Parkinson's disease is a very common neurodegenerative disorder that tends to present late in life. It is a disease with a lifetime incidence of 2.5% and a prevalence of at least 2% in individuals over 65 - 70 years of age. Millions of humans are victims of this neurodegenerative disease . It is caused by a progressive degeneration and loss of nigrostriatal dopamine-containing neurons. Sometimes degeneration also occurs in systems of non-dopaminergic neurons . The common symptoms of Parkinson's disease are tremor, rigidity, and hypokinesia (abnormally decreased mobility). Together with these problems, various degrees of cognitive, autonomic, and psychiatric abnormalities may also be present .
The dopaminergic neurons have their cell bodies located in the substantia nigra pars compacta (SNpc). These special neurons send axons to the caudate and putamen which is collectively known as the corpus striatum. The gradual degeneration of these cells initiates a chain of disorders. Degeneration results in the ongoing decrease over time of striatal dopamine levels which is essential for normal functioning. This, in turn, produces a decline in striatal output to the thalamus. These alterations result in a decrease in cortical motor output. This decrease can account for some of the observed motor symptoms, particularly bradykinesia and rigidity, but other features such as a resting tremor probably have a largely non-dopaminergic component .
Till date, there are several treatments available for Parkinson's disease however medical science has failed to find a complete cure for this disease. Treatments involving drugs target the dopaminergic nigrostriatal pathway. Unfortunately, it is found that over time the efficacy of these medications is limited by the development of profound motor fluctuations and dyskinesias. The common drug is the oral administration of l-dopa and dopamine receptor agonists and deep-brain stimulation in the subthalamic nucleus. These treatments are effective for some symptoms, but are associated with side effects and do not stop the progression of the disease .

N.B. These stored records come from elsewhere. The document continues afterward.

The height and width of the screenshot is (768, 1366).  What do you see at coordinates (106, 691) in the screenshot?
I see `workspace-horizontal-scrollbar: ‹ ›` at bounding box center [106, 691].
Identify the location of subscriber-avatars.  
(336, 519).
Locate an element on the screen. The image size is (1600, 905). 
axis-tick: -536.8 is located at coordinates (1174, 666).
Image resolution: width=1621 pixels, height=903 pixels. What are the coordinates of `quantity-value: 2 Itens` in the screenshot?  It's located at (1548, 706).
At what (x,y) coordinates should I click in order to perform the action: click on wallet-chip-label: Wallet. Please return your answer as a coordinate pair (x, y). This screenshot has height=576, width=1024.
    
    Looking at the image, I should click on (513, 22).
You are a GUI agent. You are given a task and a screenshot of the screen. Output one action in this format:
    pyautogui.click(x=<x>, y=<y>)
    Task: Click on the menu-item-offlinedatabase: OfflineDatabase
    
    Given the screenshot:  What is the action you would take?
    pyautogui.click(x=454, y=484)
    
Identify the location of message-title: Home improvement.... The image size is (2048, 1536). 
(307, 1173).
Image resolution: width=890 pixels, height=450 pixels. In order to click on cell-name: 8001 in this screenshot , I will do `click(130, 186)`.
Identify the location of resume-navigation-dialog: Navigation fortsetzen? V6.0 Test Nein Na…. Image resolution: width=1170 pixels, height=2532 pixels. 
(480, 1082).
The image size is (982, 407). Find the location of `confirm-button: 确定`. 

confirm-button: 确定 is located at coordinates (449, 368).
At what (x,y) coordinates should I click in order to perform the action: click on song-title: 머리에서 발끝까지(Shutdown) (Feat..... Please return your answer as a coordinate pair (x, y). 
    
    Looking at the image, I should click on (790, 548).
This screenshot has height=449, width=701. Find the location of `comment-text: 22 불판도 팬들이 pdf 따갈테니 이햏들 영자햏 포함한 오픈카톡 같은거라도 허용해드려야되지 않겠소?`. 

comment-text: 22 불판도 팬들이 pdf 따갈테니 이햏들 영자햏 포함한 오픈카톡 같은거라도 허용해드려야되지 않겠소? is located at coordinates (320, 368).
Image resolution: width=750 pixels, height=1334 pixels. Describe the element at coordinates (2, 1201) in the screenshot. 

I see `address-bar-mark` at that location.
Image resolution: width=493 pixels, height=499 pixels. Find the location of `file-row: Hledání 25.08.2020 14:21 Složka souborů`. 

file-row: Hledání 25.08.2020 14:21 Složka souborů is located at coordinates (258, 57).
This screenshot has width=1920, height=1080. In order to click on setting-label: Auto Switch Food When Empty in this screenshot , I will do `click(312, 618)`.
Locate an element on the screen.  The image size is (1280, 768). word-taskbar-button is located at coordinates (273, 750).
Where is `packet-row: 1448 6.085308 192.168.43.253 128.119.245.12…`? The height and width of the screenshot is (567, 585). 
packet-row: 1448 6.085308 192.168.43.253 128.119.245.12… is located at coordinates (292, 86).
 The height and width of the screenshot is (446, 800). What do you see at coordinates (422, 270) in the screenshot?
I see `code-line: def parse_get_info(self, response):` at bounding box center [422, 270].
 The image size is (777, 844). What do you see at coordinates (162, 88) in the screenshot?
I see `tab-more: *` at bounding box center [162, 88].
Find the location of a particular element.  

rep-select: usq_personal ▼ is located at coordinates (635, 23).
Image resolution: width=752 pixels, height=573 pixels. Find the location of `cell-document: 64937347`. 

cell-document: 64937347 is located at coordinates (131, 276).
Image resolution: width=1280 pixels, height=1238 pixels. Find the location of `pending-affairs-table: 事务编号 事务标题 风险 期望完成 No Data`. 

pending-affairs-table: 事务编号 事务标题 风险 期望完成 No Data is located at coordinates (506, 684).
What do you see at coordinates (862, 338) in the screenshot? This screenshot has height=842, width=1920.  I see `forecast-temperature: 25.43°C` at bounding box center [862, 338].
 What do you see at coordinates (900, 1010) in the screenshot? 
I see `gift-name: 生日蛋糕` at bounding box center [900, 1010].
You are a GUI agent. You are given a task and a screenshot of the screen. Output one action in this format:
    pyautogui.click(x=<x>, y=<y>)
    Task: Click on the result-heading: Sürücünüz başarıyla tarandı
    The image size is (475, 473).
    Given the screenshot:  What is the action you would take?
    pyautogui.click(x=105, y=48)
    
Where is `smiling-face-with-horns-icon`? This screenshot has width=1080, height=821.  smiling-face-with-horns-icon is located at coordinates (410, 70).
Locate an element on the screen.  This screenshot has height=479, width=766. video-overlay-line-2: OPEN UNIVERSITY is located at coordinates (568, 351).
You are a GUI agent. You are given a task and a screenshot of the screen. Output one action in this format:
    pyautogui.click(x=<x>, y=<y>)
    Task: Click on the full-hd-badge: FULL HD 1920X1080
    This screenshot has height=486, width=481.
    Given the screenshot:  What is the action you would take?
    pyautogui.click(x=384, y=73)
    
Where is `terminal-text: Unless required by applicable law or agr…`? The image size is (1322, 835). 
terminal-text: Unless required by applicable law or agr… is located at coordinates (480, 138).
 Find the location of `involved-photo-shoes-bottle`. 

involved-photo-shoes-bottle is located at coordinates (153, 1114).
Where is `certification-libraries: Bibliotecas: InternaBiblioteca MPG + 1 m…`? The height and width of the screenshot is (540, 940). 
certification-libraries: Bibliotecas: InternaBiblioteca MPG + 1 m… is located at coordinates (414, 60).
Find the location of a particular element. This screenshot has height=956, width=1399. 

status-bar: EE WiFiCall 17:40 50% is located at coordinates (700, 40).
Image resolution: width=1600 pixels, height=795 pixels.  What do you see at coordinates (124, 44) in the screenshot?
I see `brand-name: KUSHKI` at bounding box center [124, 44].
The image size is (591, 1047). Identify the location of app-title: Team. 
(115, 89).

Therapies that completely cure patients of Parkinson's disease is yet to be found, but stem cell therapies offer exciting possibilities [1, 3]. Stem cells have the incredible potential to develop into many different cell types in the body. Serving as a sort of repair system for the body, they can theoretically divide without limit to replenish other cells as long as the person is alive. To be clinically competitive, a stem-cell-based therapy must lead to long-lasting, significant improvement in mobility, ameliorate currently intractable symptoms, or counteract disease progression. Besides, to make stem-cell therapy work, dopaminergic neurons with the characteristics of substantia nigra neurons must be produced in large numbers .
Today, stem cell-based therapies might be a turning point in medical science that might represent in the near future a plausible alternative strategy for these disorders. However, it is important to consider the challenges before envisaging any human applications of stem cell-based therapies in neurological diseases. For instance, the questions such as which is the ideal stem cell source for transplantation, what are the most appropriate route of stem cell administration, and, last but not least, which is the best approach to achieve an appropriate, functional, and long-lasting integration of transplanted stem cells into the host tissue.